The Boy is something different, born into this world and portrayed by Smit-McPhee as a vessel of both innocence and apprehension. The Boy yearns to show and share the generosity and compassion his desolate world has stripped away from its grown-ups, and the numerous references to him as an angel as well as the word of God only underscore his New Testament leanings. The Man insists the cataclysm has reduced the world to a stark dichotomy: they are the Good Guys, but he doesn’t have the luxury of always acting like one. The Boy does and so represents some sort of frail future promise, shielded by the Man’s paranoia and protectiveness.
The Man frantically steers them clear of human contact, “community” having devolved into something brutal and harrowing. It’s the Boy who seeks out others—fellow travelers on the road such as the great Robert Duvall and Michael Williams from The Wire–wanting to trust and forgive them as embers of civilization rather than threats. And on a second viewing of The Road it’s easier to see past the horrors and sift from the ashes the film’s small moments of tenderness.
The Road offers a sort of cathartic solace in imagining a world, a life, an existence that is nearly unimaginable. It takes you as far down as it dares (some of the more heartbreaking and stomach-turning details from the novel have been sloughed off in the name of the most marginal of commercial appeal) and then asks, “now that you’re down here, what are you going to cling to?”
It’s exactly because The Road is so (mostly) uncompromisingly bleak and treads so close to the abyss that it’s all the more powerful and effective when it does let slip a tiny sliver of light–one that had been hidden away out of fear of it being seen and snuffed out. Obviously this sort of thing isn’t for everyone, but I for one relish how The Road uses the power of despair to invoke the hardest-earned hope.
Posted on June 3, 2010 at 9:16 pm
So reading through again I start to get it – insults notwithstanding from those who are clearly so intellectual and superior that they see into the minds of those who did not like the movie – personally I don’t see any chance that the world will end up anywhere close to the depiction in the movie/book so maybe thats why I did not like it !!

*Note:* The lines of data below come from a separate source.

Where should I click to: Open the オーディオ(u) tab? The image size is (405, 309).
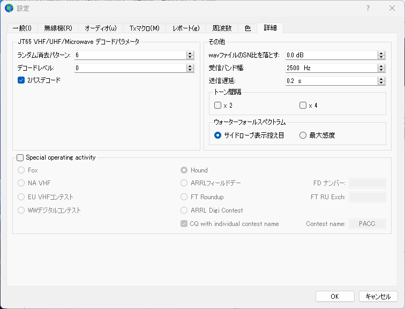[x=100, y=28]
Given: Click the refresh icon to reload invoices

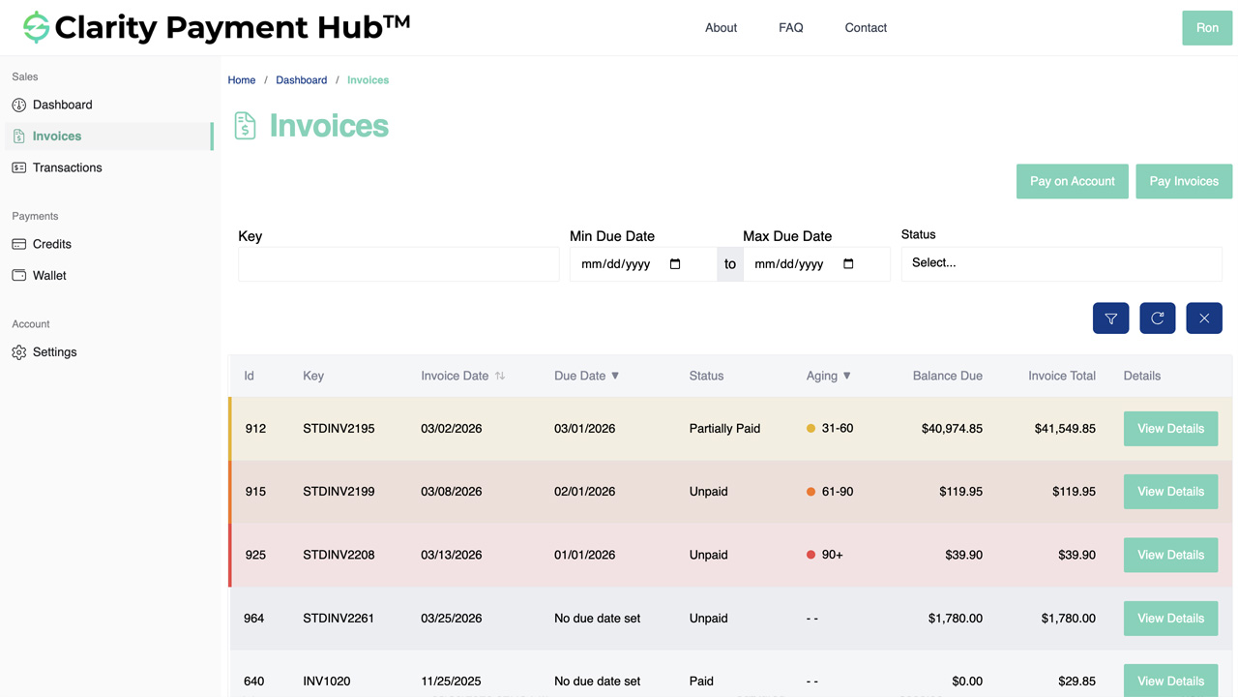Looking at the screenshot, I should pyautogui.click(x=1157, y=318).
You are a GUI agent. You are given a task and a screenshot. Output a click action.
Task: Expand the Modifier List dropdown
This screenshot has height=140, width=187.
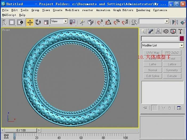point(162,45)
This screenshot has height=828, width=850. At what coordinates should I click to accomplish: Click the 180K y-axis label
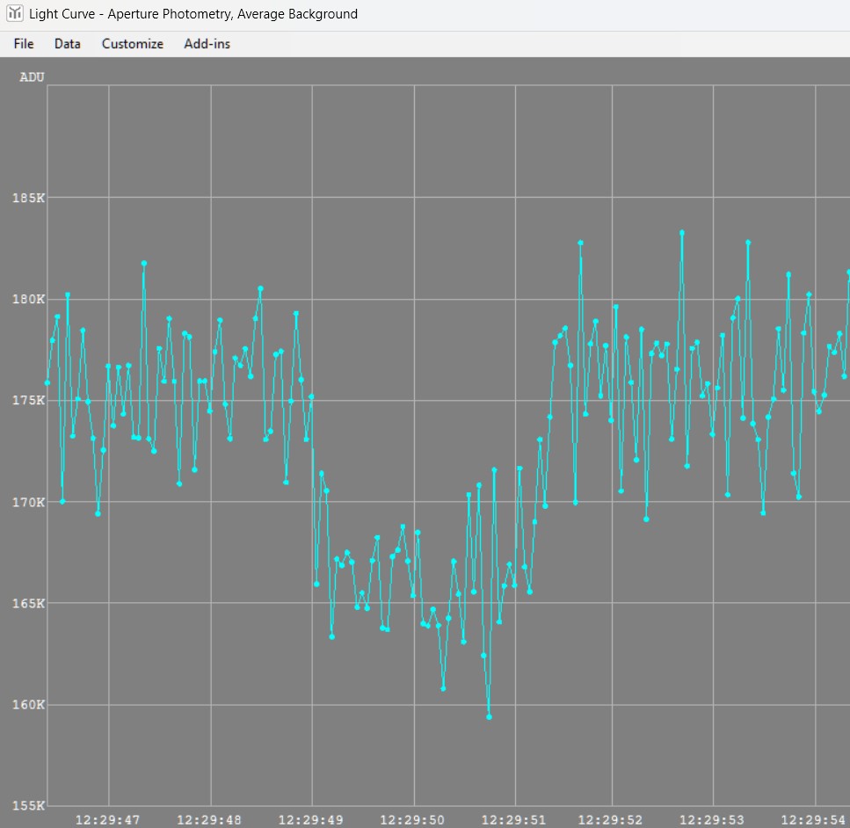click(x=28, y=300)
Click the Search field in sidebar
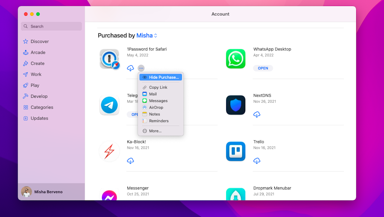Viewport: 384px width, 217px height. [x=51, y=26]
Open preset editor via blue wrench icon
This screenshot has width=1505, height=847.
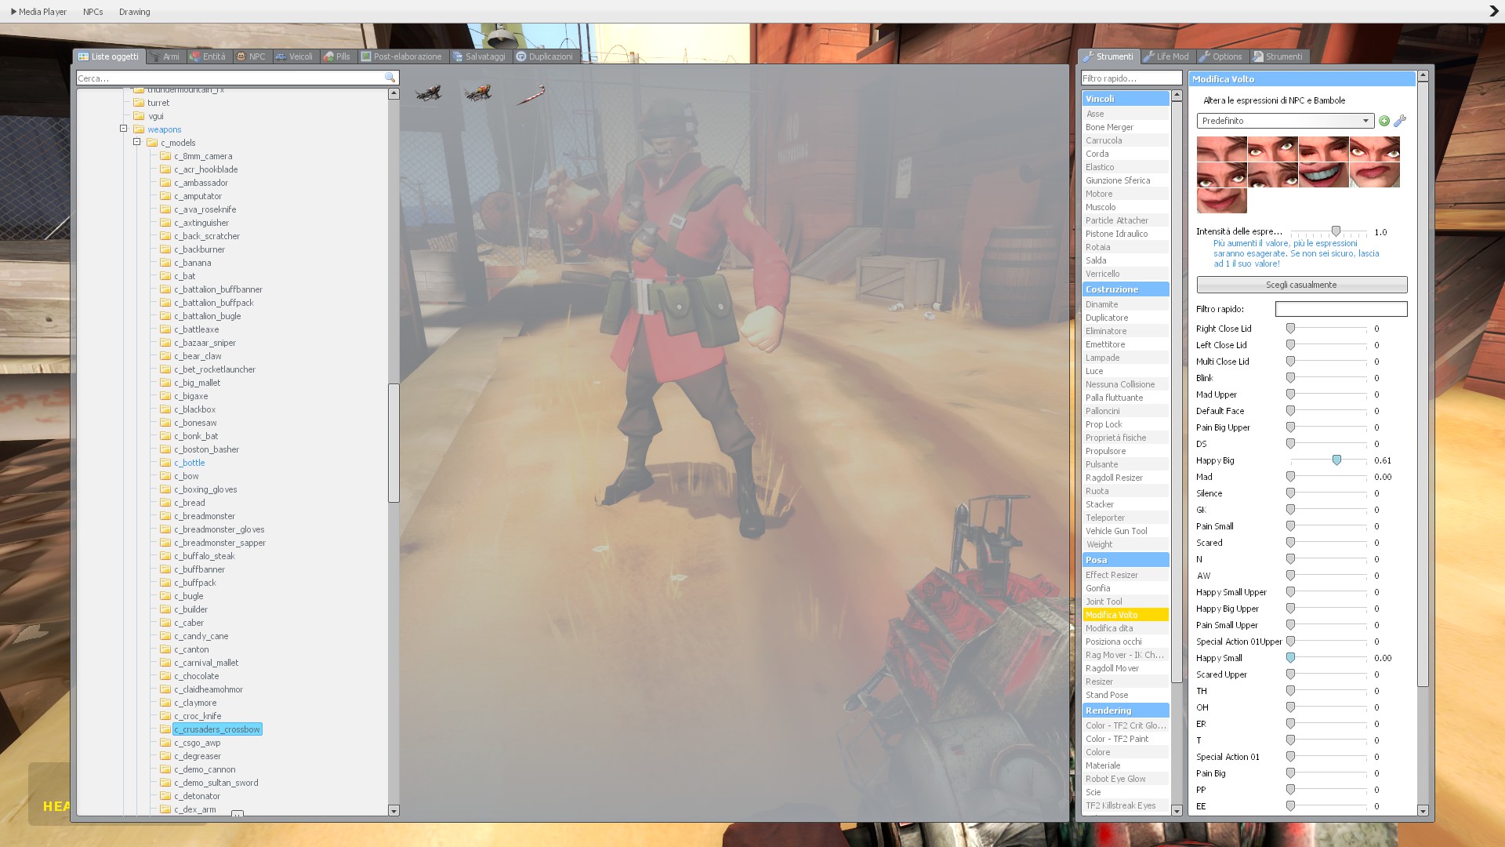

Posted on June 5, 2010 at 1:16 pm
Ok- I am renting this movie. I want to see what all the uproar is about. Personally, opinions are like buttholes, everyone has one. So no use to argue or debate. Just agree to disagree. I believe that the end of the world will be very much so like the book. I try not to watch the movies when they are based on a book because 95% of them ruin the quality of the books. In my opinion anyway. Anyone who thinks that this world is going to be easy to survive when it ends and not in chaos is very naive. Please understand that if this movie is strictly based on the book, then yes, it is depressing to watch but the most realistic end of the world outlook from one person’s point of view. Who thinks that the end of the world will be short and quick? If you do that’s fine. You will see that it won’t. It will be ugly, nasty, and vulgure. This book tells you that this literally is survival of the fittest. I will comment on the movie tomorrow.